Quantum Fundamentals: Winter-2026
HW 4: Due W2 D5

1. Histogram

   Note: The states \(\lvert + \rangle_z\) and \(\lvert - \rangle_z\) are often written without the subscript \(z\) as \(\lvert + \rangle\) and \(\lvert - \rangle\). The subscripts are not omitted for the states \(\lvert + \rangle_x\), \(\lvert - \rangle_x\), \(\lvert + \rangle_y\), and \(\lvert - \rangle_y\).

   A beam of spin-\(\frac{1}{2}\) particles is prepared in the state: \[\left\vert \psi\right\rangle = \frac{2}{\sqrt{13}}\left\vert +\right\rangle+ i\frac{3}{\sqrt{13}} \left\vert -\right\rangle\]

   1. What are the possible measurement values if you measure the spin component \(S_z\), and with what probabilities would they occur? Check Beasts: Check that you have the right “beast.”
   2. What are the possible measurement values if you measure the spin component \(S_x\), and with what probabilities would they occur? Check Beasts: Check that you have the right “beast.”
   3. Use Another Representation: Plot histograms of the predicted measurement results from parts \((a)\) and \((b)\). Your histogram should be a vertical bar chart with the value of the spin component on the horizontal axis and the probability on the vertical axis.
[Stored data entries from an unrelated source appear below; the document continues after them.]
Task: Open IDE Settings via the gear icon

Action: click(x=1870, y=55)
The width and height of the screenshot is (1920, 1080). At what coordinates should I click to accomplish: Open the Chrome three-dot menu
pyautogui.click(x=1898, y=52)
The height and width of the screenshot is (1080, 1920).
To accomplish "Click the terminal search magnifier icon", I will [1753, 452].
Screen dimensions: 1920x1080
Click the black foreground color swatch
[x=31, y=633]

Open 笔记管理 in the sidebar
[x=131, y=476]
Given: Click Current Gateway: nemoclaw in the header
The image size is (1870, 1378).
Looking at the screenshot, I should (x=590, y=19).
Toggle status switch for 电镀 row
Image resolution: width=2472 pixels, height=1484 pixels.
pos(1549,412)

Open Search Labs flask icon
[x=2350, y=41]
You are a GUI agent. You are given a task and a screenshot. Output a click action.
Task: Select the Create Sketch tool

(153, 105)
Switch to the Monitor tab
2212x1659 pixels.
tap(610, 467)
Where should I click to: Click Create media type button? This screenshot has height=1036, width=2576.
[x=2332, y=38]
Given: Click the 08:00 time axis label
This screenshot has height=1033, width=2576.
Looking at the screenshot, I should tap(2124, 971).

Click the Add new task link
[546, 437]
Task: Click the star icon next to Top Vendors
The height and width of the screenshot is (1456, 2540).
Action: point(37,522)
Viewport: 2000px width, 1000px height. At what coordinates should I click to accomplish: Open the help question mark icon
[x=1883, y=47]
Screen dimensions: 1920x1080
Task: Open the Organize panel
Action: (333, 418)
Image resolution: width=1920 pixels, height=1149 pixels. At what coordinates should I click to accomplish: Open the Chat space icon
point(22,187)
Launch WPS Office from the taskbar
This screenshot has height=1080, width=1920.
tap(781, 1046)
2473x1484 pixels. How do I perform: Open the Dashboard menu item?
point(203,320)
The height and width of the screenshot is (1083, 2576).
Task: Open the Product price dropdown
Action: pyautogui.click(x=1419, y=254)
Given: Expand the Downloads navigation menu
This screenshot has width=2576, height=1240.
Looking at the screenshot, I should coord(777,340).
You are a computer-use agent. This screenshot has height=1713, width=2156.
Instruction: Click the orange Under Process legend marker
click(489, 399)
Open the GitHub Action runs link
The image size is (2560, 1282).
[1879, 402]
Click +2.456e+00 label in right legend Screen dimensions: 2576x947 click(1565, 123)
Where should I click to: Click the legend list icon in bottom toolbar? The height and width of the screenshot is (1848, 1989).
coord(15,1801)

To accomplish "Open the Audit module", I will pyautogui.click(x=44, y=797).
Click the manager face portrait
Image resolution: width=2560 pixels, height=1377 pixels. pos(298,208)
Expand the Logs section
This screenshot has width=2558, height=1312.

2. Phase 2 Consider the three quantum states: \[\left\vert \psi_1\right\rangle = \frac{4}{5}\left\vert +\right\rangle+ i\frac{3}{5} \left\vert -\right\rangle\] \[\left\vert \psi_2\right\rangle = \frac{4}{5}\left\vert +\right\rangle- i\frac{3}{5} \left\vert -\right\rangle\] \[\left\vert \psi_3\right\rangle = -\frac{4}{5}\left\vert +\right\rangle+ i\frac{3}{5} \left\vert -\right\rangle\]
   1. For each quantum state \(\left|{\psi_i}\right\rangle \) given above, calculate the probabilities of obtaining \(+\frac{\hbar}{2}\) and \(-\frac{\hbar}{2}\) when measuring the spin component along the \(x\)-, \(y\)-, and \(z\)-axes (i.e.,\(S_x\), \(S_x\), and \(S_z\) ).
   2. Look For a Pattern (and Generalize): Use your results from \((a)\) to comment on the importance of the overall phase and of the relative phases of the quantum state vector.
3. Phase in Quantum States

   In quantum mechanics, it turns out that the overall phase for a state does not have any physical significance. Therefore, you will need to become quick at rearranging the phase of various states. For each of the vectors listed below, rewrite the vector as an overall complex phase times a new vector whose first component is real and positive. \[\left|D\right\rangle\doteq \begin{pmatrix} 7e^{i\frac{\pi}{6}}\\ 3e^{i\frac{\pi}{2}}\\ -1\\ \end{pmatrix}\\ \left|E\right\rangle\doteq \begin{pmatrix} i\\ 4\\ \end{pmatrix}\\ \left|F\right\rangle\doteq \begin{pmatrix} 2+2i\\ 3-4i\\ \end{pmatrix} \]